El escritor tomó estos sucesos como base para escribir una de sus novelas más célebres y profundas. En ella hablaba de la culpa, del dolor, de la muerte de los seres queridos y de la imposibilidad de aceptar su pérdida y para ello recurría más que al imaginario zombie, al mito de Lázaro en versión oscura y terrorífica. 

Unos años más tarde, en plena efervescencia de adaptación de novelas de King (en los ochenta se llevaron a la pantalla entre otras El resplandor, Creepshow, Cujo, La zona muerta, Christine, Los chicos del maíz o Cuenta conmigo) se estrenaría la versión cinematográfica de la novela, Cementerio viviente, a cargo de una de las escasas directoras que tocaron el género de terror durante esa época, Mary Lambert, que procedía del mundo del videoclip y había rodado con Madonna algunos de sus hits míticos como “Like a Virgin” o “Material Girl”. El guion fue escrito por el propio Stephen King, que también hizo un cameo en la película. 

Vista con retrospectiva la película de Lambert resulta de lo más reivindicable y supera, a pesar de sus limitaciones, este nuevo remake dirigido por Dennis Widmyer y Kevin Kölsch (responsables de ‘Starry Eyes’), mucho más convencional y descafeinado. 

El punto de partida en ambas sigue siendo el mismo: Una familia, los Creed, se traslada a una nueva residencia, una casa cercana a una carretera famosa por ser la responsable de la muerte de buena parte de los animales del vecindario. Louis es doctor (Jason Clarke) y ha aceptado un puesto de menor responsabilidad en un hospital cercano para estar más tiempo con sus dos hijos, la pequeña Ellie y el bebé Gage. El quinto miembro de la familia es el gato Church. Al llegar conocerán a su vecino Jud (John Lithgow), que les hablará de la existencia de un cementerio de animales cercano a la propiedad.

> Entradas de datos guardadas

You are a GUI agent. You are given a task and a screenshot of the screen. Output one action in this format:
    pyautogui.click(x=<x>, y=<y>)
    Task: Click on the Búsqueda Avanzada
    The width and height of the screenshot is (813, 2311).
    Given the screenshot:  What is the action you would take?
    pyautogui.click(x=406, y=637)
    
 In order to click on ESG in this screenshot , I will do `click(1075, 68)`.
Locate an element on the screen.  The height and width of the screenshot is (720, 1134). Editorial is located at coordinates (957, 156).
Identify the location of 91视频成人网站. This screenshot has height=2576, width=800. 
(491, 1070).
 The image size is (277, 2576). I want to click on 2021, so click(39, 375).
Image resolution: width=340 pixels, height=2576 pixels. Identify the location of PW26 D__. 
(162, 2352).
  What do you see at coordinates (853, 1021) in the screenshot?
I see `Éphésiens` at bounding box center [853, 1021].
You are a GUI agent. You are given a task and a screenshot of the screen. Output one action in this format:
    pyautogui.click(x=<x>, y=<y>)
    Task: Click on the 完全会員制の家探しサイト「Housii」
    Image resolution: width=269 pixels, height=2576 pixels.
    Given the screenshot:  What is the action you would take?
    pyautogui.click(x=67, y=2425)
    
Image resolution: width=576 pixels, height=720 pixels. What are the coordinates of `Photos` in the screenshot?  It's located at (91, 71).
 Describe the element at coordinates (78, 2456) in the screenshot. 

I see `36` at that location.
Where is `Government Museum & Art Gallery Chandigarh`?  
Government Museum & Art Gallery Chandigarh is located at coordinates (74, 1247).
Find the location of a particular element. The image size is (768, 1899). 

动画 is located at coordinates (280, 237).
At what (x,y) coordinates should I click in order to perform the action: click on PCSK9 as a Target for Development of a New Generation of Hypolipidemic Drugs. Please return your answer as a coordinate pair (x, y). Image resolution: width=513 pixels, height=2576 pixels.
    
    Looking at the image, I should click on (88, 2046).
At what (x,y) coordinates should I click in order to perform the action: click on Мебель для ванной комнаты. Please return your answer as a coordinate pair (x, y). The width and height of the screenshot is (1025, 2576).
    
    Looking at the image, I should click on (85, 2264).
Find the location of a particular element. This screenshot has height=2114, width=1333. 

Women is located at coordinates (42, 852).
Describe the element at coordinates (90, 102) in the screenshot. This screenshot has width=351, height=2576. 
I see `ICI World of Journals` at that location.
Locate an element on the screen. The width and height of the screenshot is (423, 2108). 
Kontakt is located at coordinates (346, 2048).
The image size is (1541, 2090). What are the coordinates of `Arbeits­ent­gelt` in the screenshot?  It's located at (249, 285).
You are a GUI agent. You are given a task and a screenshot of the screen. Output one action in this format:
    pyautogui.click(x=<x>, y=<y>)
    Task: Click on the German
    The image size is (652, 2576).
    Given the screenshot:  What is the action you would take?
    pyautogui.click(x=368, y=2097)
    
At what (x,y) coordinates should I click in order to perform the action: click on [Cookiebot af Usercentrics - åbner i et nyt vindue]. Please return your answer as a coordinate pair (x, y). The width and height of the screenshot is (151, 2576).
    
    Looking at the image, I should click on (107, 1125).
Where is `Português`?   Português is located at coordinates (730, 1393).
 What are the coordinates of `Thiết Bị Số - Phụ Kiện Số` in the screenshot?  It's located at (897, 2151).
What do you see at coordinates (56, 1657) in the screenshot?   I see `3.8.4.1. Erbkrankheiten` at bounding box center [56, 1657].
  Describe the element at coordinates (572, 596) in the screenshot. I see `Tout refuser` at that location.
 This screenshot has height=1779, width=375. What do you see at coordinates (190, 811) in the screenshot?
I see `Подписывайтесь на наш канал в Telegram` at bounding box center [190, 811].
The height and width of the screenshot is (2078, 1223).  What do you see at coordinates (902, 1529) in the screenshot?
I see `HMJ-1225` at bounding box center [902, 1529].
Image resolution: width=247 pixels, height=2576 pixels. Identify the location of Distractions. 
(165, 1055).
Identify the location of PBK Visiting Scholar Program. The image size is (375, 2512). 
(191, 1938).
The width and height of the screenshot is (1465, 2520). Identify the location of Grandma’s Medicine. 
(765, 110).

> En qué consiste
¿Puedes transcribir sin cambios el pasaje del fragmento sobre Cementerio viviente que comienza en las palabras «El punto de» y termina después de «a la propiedad.»?

> Respuesta esperada
El punto de partida en ambas sigue siendo el mismo: Una familia, los Creed, se traslada a una nueva residencia, una casa cercana a una carretera famosa por ser la responsable de la muerte de buena parte de los animales del vecindario. Louis es doctor (Jason Clarke) y ha aceptado un puesto de menor responsabilidad en un hospital cercano para estar más tiempo con sus dos hijos, la pequeña Ellie y el bebé Gage. El quinto miembro de la familia es el gato Church. Al llegar conocerán a su vecino Jud (John Lithgow), que les hablará de la existencia de un cementerio de animales cercano a la propiedad.